True, but checkpatch.pl (or some other script?) was still throwing a 
warning, therefore I added this comment to silence it.

> 
>> +	struct workqueue_struct *events_wq;
>> +	struct ovpn_peer __rcu *peer;
>>   	struct list_head dev_list;
>>   };
>>   
>> diff --git a/drivers/net/ovpn/peer.c b/drivers/net/ovpn/peer.c
>> new file mode 100644
>> index 000000000000..2948b7320d47
>> --- /dev/null
>> +++ b/drivers/net/ovpn/peer.c
> [...]
>> +/**
>> + * ovpn_peer_free - release private members and free peer object
>> + * @peer: the peer to free
>> + */
>> +static void ovpn_peer_free(struct ovpn_peer *peer)
>> +{
>> +	ovpn_bind_reset(peer, NULL);
>> +
>> +	WARN_ON(!__ptr_ring_empty(&peer->tx_ring));
> 
> Could you pass a destructor to ptr_ring_cleanup instead of all these WARNs?

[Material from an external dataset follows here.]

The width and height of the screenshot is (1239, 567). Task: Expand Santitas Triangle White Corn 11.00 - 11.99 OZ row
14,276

hmm but if we remove the WARNs then we lose the possibility to catch 
potential bugs, no? rings should definitely be empty at this point.

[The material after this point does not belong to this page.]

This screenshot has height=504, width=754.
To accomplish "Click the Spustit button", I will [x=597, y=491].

Or you think I should just not care and free any potentially remaining item?

> 
>> +	ptr_ring_cleanup(&peer->tx_ring, NULL);
>> +	WARN_ON(!__ptr_ring_empty(&peer->rx_ring));
>> +	ptr_ring_cleanup(&peer->rx_ring, NULL);
>> +	WARN_ON(!__ptr_ring_empty(&peer->netif_rx_ring));
>> +	ptr_ring_cleanup(&peer->netif_rx_ring, NULL);
>> +
>> +	dst_cache_destroy(&peer->dst_cache);
>> +
>> +	dev_put(peer->ovpn->dev);
>> +
>> +	kfree(peer);
>> +}
> 
> [...]
>> +void ovpn_peer_release(struct ovpn_peer *peer)
>> +{
>> +	call_rcu(&peer->rcu, ovpn_peer_release_rcu);
>> +}
>> +
>> +/**
>> + * ovpn_peer_delete_work - work scheduled to release peer in process context
>> + * @work: the work object
>> + */
>> +static void ovpn_peer_delete_work(struct work_struct *work)
>> +{
>> +	struct ovpn_peer *peer = container_of(work, struct ovpn_peer,
>> +					      delete_work);
>> +	ovpn_peer_release(peer);
> 
> Does call_rcu really need to run in process context?

Reason for switching to process context is that we have to invoke 
ovpn_nl_notify_del_peer (that sends a netlink event to userspace) and 
the latter requires a reference to the peer.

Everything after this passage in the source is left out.